By Greg Risling, Associated Press Writer
LOS ANGELES (AP) — Zina Butler didn't know where to turn when county housing officers, sheriff's deputies and her landlord allegedly barged into her subsidized apartment without notice two years ago.
Butler, 46, wanted to file a lawsuit that claimed her Fourth Amendment rights, which guard her from illegal searches and seizures, were violated.
Unable to afford an attorney and terrified of navigating the legal system on her own, Butler found a clinic at a federal courthouse in Los Angeles offering guidance to people who want to represent themselves in court.

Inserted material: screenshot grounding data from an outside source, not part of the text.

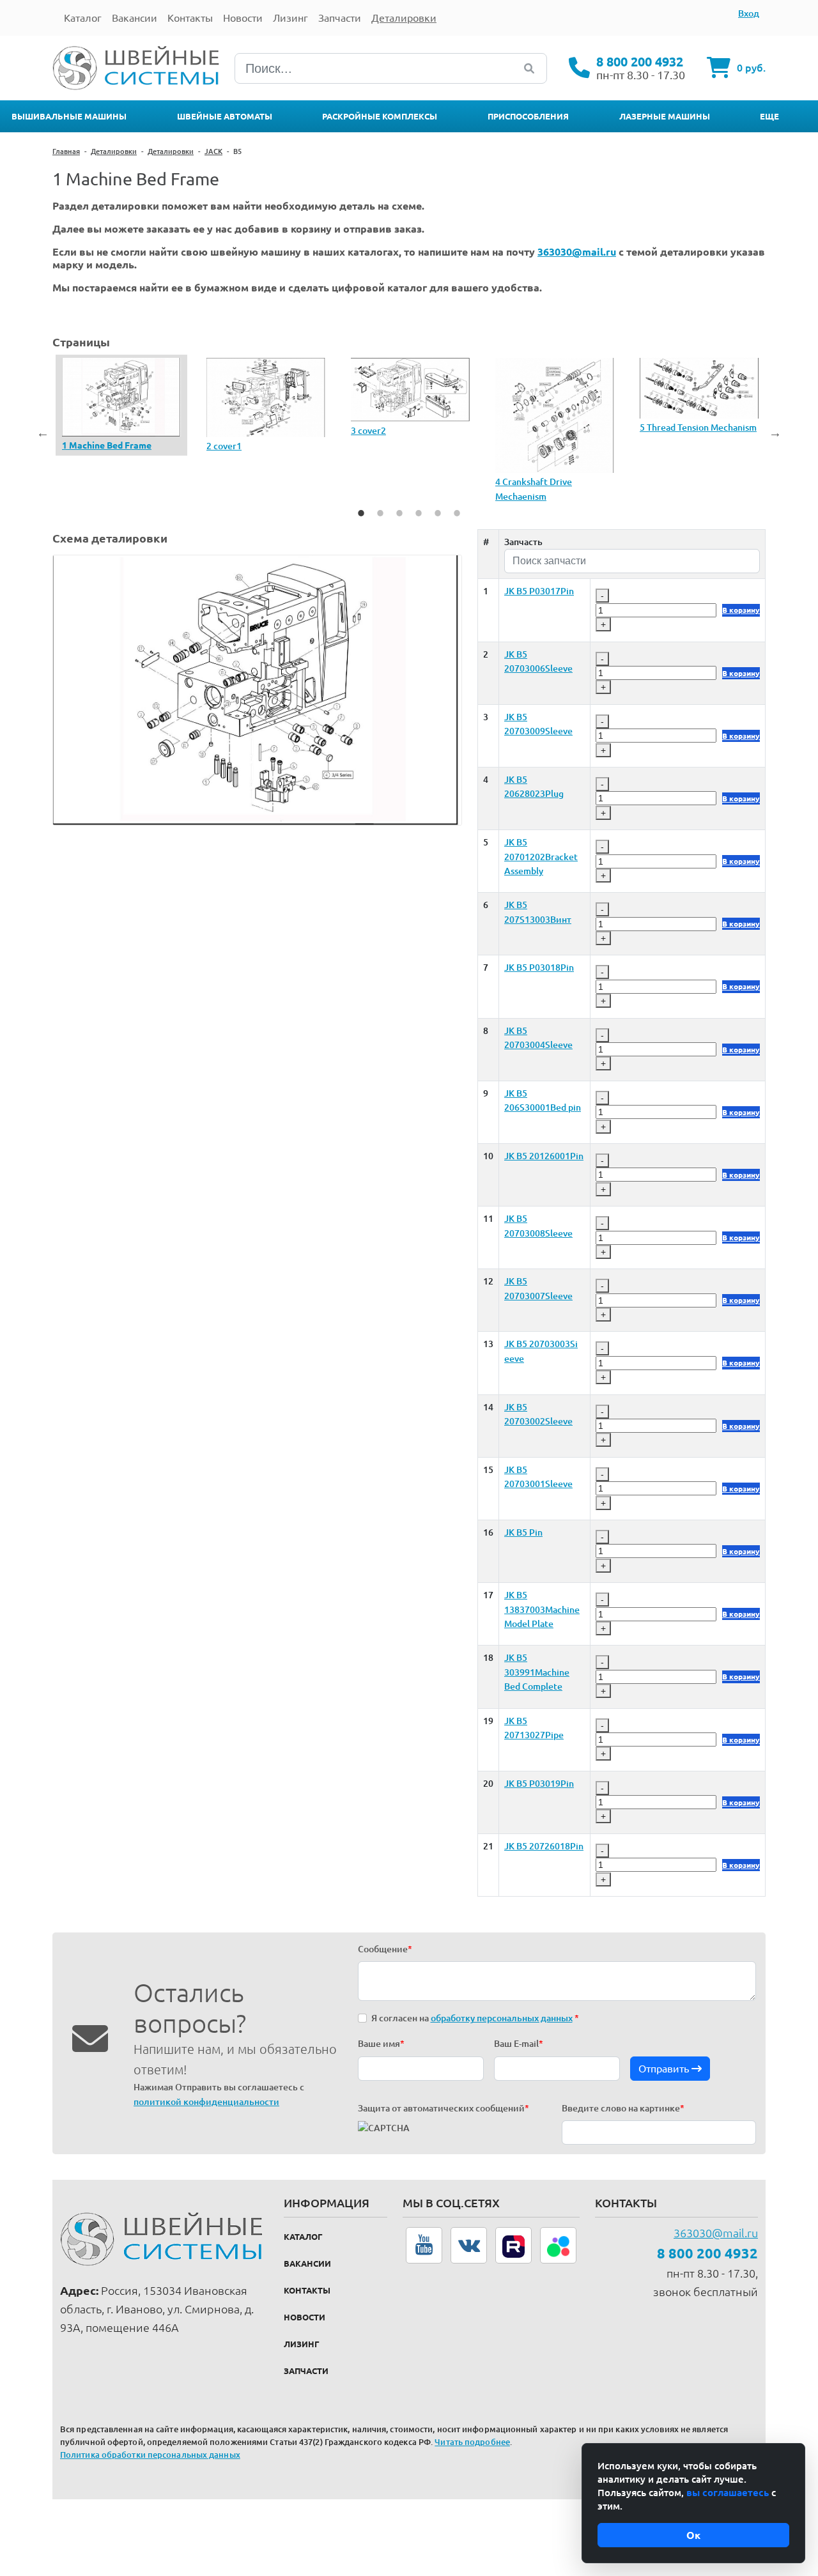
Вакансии (307, 2263)
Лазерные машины (664, 116)
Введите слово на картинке (623, 2108)
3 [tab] (399, 513)
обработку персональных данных (502, 2018)
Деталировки (114, 151)
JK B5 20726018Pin (543, 1846)
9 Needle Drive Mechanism (632, 454)
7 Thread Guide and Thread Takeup (344, 445)
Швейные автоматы (224, 116)
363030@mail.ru (716, 2232)
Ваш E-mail (518, 2044)
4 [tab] (418, 513)
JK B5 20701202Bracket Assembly (541, 856)
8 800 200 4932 (639, 61)
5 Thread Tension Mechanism (59, 427)
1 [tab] (361, 513)
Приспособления (528, 116)
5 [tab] (437, 513)
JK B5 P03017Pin (539, 591)
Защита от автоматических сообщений (443, 2108)
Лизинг (302, 2344)
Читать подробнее (472, 2441)
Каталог (303, 2236)
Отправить (664, 2068)
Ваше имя (381, 2044)
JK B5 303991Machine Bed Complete (536, 1672)
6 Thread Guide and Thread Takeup (199, 434)
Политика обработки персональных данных (150, 2454)
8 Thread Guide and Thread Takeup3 (488, 440)
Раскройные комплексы (379, 116)
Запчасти (306, 2370)
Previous (42, 432)
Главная (66, 151)
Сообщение (385, 1949)
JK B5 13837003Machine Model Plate (542, 1609)
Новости (304, 2317)
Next (775, 432)
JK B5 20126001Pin (543, 1156)
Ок (693, 2535)
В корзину (741, 610)
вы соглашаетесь (727, 2492)
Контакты (307, 2290)
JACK (213, 151)
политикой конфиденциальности (206, 2102)
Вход (748, 13)
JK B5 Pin (523, 1532)
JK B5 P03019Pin (539, 1783)
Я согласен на (475, 2018)
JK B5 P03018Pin (539, 967)
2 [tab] (380, 513)
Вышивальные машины (69, 116)
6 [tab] (457, 513)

The need for legal help across the nation has soared over the past year, mostly due to foreclosures, bankruptcies and other recession-related ordeals. Court workers say more people are doing their own legal work — a term known as pro se — instead of hiring lawyers, who can charge hundreds of dollars an hour.
While the prospects of representing oneself — much less winning a case — seem daunting, many legal novices are willing to take that chance.
"Pro se parties are now a permanent feature to our legal system and their numbers are growing," said Jim Hilbert, executive director for the William Mitchell College of Law's Center for Negotiation and Justice in St. Paul, Minn. The school opened its own pro se clinic in September. "While it would be great to give them all lawyers, we know it's not possible."In Butler's case, she has sued the Housing Authority of the County of Los Angeles, the property management group that owns the apartment complex and several others. Citing emotional distress, Butler is seeking $250,000 and claims she still does not know why her apartment was searched.
In Los Angeles County, home to one of the largest caseloads in the United States, resources are stretched thin. There are more than a dozen self-help centers throughout the county, and there are about 1,000 people seeking help daily, said Kathleen Dixon, a managing resource attorney for the Los Angeles Superior Court.